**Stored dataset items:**
********************

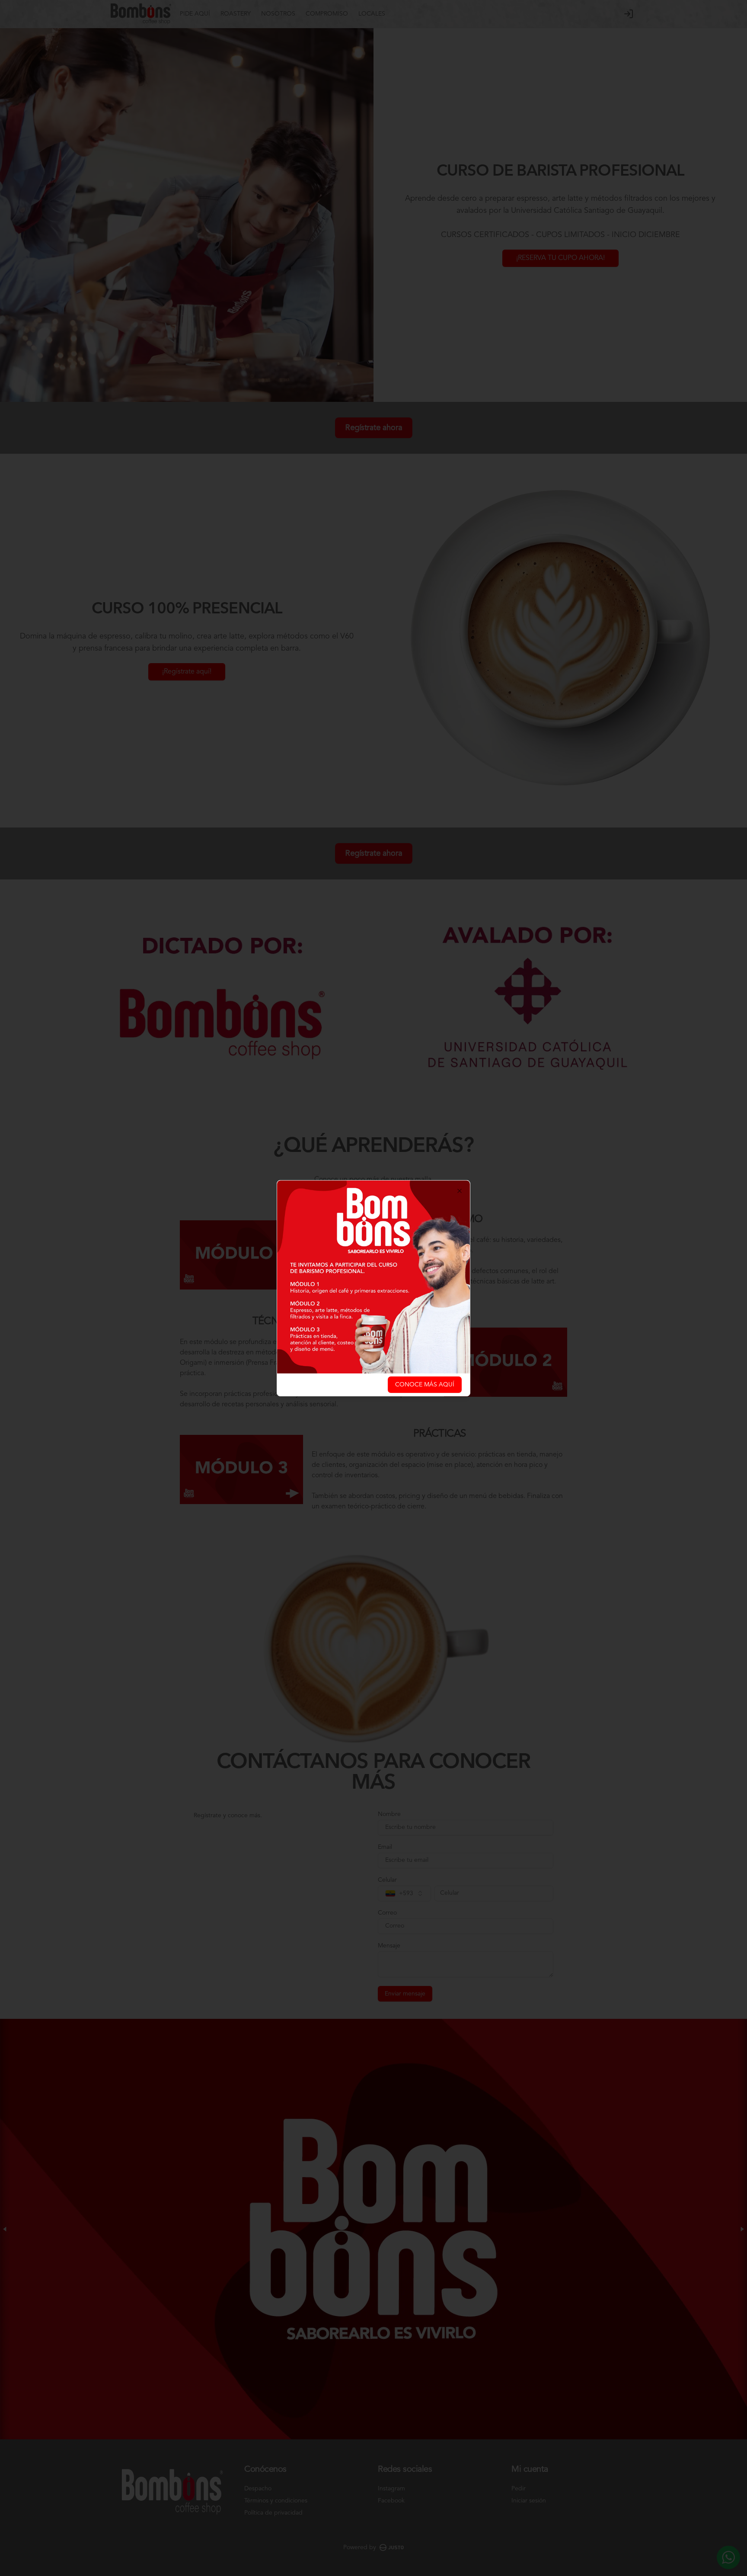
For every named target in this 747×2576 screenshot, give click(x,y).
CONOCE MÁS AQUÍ (424, 1385)
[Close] (459, 1190)
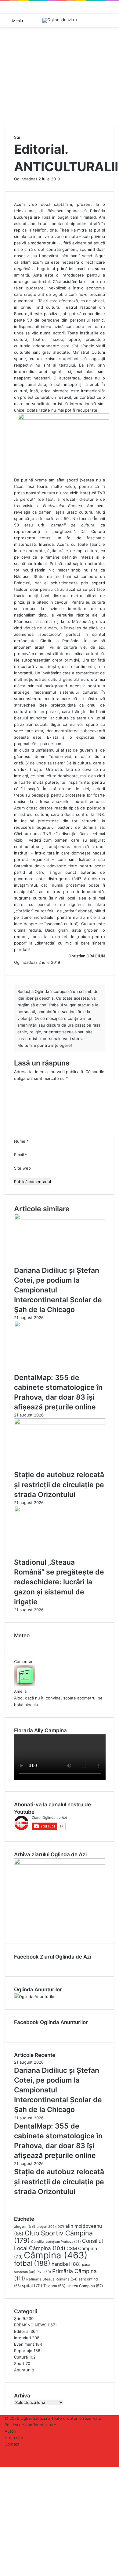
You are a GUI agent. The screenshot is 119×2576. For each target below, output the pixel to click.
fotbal (32, 2263)
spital (32, 2285)
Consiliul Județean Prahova (56, 2242)
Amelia (20, 1691)
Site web (22, 1168)
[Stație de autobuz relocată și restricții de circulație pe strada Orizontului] (59, 1422)
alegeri (24, 2226)
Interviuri (22, 2337)
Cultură (21, 2357)
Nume (21, 1141)
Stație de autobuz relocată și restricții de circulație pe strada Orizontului (59, 1484)
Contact (12, 2444)
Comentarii (24, 1661)
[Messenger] (4, 2469)
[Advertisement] (59, 88)
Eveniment (24, 2344)
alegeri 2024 (50, 2226)
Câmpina (56, 2255)
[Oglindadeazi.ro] (59, 20)
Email (20, 1154)
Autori (10, 2431)
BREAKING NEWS (30, 2324)
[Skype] (3, 2469)
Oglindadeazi (26, 178)
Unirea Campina (85, 2286)
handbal (66, 2264)
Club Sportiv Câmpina (53, 2236)
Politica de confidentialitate (30, 2424)
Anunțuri (22, 2369)
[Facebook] (0, 2469)
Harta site (14, 2437)
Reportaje (23, 2350)
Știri (17, 137)
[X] (1, 2469)
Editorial (21, 2331)
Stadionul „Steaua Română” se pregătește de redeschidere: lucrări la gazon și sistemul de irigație (59, 1582)
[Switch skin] (111, 22)
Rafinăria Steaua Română (52, 2279)
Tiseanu (54, 2286)
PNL (44, 2272)
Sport (19, 2363)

********************

**What is expected:** Retype each line above precisely, please. Skip anything that is a picture.

**Answer to the exercise:**
For every named target in this 747×2576 screenshot, give click(x,y).
CONOCE MÁS AQUÍ (424, 1385)
[Close] (459, 1190)
You are a GUI agent. The screenshot is 119×2576. For each target below, output the pixel to click.
fotbal (32, 2263)
spital (32, 2285)
Consiliul Județean Prahova (56, 2242)
Amelia (20, 1691)
Site web (22, 1168)
[Stație de autobuz relocată și restricții de circulație pe strada Orizontului] (59, 1422)
alegeri (24, 2226)
Interviuri (22, 2337)
Cultură (21, 2357)
Nume (21, 1141)
Stație de autobuz relocată și restricții de circulație pe strada Orizontului (59, 1484)
Contact (12, 2444)
Comentarii (24, 1661)
[Messenger] (4, 2469)
[Advertisement] (59, 88)
Eveniment (24, 2344)
alegeri 2024 (50, 2226)
Câmpina (56, 2255)
[Oglindadeazi.ro] (59, 20)
Email (20, 1154)
Autori (10, 2431)
BREAKING NEWS (30, 2324)
[Skype] (3, 2469)
Oglindadeazi (26, 178)
Unirea Campina (85, 2286)
handbal (66, 2264)
Club Sportiv Câmpina (53, 2236)
Politica de confidentialitate (30, 2424)
Anunțuri (22, 2369)
[Facebook] (0, 2469)
Harta site (14, 2437)
Reportaje (23, 2350)
Știri (17, 137)
[X] (1, 2469)
Editorial (21, 2331)
Stadionul „Steaua Română” se pregătește de redeschidere: lucrări la gazon și sistemul de irigație (59, 1582)
[Switch skin] (111, 22)
Rafinăria Steaua Română (52, 2279)
Tiseanu (54, 2286)
PNL (44, 2272)
Sport (19, 2363)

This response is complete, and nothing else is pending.